Environment and History (journal)

"'Loved to Death:' Coral Collecting in the Great Barrier Reef, Australia, 1770–1970"

Recent scholarship has investigated the rate of deterioration of the Great Barrier Reef of Australia since European settlement and the severity of human impacts on that ecosystem. Yet in previous environmental histories of the Great Barrier Reef, the impacts of coral collecting have not been adequately documented.

"Engineering Miracles: Water Control, Conversion and the Creation of a Religious Landscape in the Medieval Ardennes"

This article demonstrates that monks were able to use their religious authority and their control of religious message to support and supplement their temporal powers.

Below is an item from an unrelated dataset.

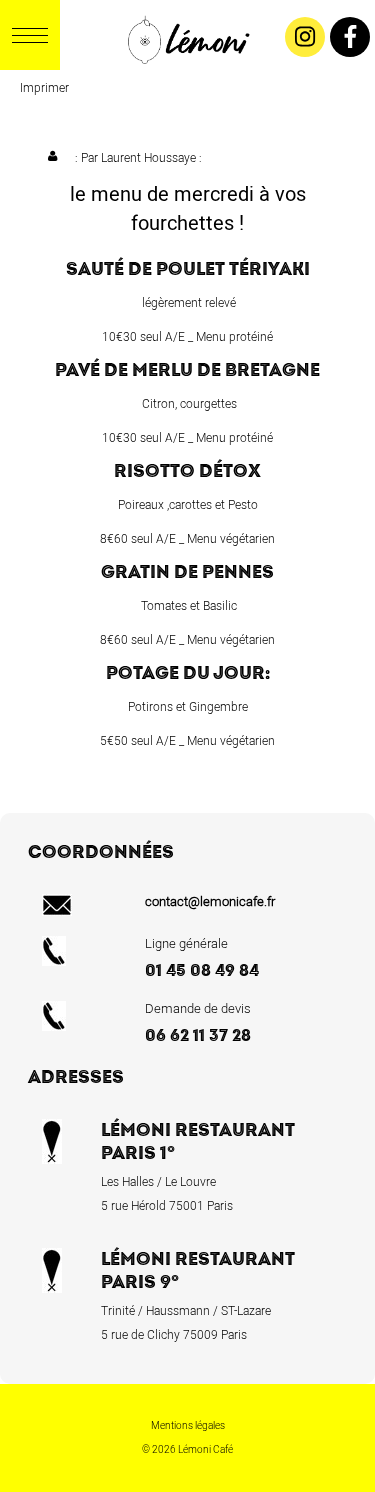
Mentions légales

The control of water resources was deeply connected to monastic identity and the relationships between monks and the secular world.

"Accepting Father Rhine? Technological Fixes, Vigilance, and Transnational Lobbies as 'European' Strategies of Dutch Municipal Water Supplies 1900–1975"

In this article Disco describes the repertoires developed by the municipal waterworks of two large Dutch cities, Amsterdam and Rotterdam. Two main repertoires are visible: 1) ‘coping’ by means of technical fixes and vigilance and 2) ‘transnational technopolitics’ aimed at institutionalising regulatory regimes to curb pollution.